El aspecto más larriano del libro reside quizás en su tono desengañado sin caer en el pesimismo paralizante. Como el propio Fígaro, Martín Méndez escribe desde la convicción de que la crítica puede servir a la mejora, aunque no se haga ilusiones sobre la eficacia inmediata de sus palabras. El poema final, “los diez mandamientos”, con su mezcla de ironía y esperanza, habría sonado familiar a quien escribiera “El día de difuntos de 1836”.

En suma, aplicando el método crítico de Larra —que exigía del escritor perspicacia, naturalidad, precisión y contacto con la realidad—, habríamos de concluir que La verdadera dimensión del cielo es un libro estimable dentro de la producción poética contemporánea.
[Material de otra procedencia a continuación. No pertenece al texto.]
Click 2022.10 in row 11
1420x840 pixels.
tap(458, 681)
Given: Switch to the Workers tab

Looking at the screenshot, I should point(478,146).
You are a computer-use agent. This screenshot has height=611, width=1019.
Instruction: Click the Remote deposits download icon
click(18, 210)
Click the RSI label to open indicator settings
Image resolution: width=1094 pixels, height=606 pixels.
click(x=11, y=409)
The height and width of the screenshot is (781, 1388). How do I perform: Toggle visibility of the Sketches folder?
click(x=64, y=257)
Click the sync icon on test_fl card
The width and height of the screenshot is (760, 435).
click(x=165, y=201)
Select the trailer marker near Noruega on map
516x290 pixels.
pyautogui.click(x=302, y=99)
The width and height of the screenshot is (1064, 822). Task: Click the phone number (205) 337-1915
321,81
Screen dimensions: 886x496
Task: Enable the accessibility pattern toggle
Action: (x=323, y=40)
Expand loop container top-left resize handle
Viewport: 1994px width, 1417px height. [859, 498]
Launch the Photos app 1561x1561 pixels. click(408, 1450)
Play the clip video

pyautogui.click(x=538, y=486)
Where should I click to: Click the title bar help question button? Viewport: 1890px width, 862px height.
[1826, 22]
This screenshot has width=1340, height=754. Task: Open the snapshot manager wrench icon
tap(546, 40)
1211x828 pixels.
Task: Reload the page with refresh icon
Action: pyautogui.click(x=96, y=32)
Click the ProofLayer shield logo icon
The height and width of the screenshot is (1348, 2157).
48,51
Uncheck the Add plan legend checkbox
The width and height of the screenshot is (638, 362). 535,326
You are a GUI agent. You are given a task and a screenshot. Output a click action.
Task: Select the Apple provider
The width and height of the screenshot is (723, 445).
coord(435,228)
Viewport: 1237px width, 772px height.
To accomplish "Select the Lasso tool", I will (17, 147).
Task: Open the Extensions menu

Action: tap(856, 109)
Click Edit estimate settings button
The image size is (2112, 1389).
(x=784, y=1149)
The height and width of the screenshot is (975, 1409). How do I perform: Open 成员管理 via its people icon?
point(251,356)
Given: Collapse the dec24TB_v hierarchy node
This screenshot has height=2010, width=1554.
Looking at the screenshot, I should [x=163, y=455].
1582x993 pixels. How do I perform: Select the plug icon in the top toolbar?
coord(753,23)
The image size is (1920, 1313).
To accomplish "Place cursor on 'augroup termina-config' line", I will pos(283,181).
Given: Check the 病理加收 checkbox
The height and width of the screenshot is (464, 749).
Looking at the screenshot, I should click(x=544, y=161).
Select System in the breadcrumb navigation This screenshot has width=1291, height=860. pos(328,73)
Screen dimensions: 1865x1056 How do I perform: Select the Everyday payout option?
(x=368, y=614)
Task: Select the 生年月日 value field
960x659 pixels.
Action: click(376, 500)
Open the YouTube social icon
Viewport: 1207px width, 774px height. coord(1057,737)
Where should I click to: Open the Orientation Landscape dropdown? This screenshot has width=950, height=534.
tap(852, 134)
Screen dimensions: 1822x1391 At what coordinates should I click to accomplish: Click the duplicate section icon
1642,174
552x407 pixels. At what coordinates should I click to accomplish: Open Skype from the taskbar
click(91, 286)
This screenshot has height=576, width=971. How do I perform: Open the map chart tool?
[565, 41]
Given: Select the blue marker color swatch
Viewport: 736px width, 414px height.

No se trata de una obra maestra, pero sí de un conjunto de poemas que cumple con esa función que Larra consideraba esencial en toda literatura: servir de espejo crítico a su tiempo sin renunciar a la belleza.

Y si el propio Larra hubiera vivido para leer estos versos, acaso habría concluido su reseña con palabras similares a las que dedicó a tantos autores de su época: que en tiempos en que la poesía española parece haberse refugiado en la comodidad de lo ya sabido, es de agradecer que aparezcan voces como la de este matemático gallego que se toma en serio tanto la literatura como el mundo en que vivimos. Que no siempre lo consiga plenamente es menos importante que el hecho de que lo intente con honestidad y sin concesiones fáciles al gusto del momento.

Al fin y al cabo, como el propio Fígaro habría recordado, en literatura como en política, más vale un intento sincero de mejorar las cosas que una brillante perpetuación de los vicios establecidos.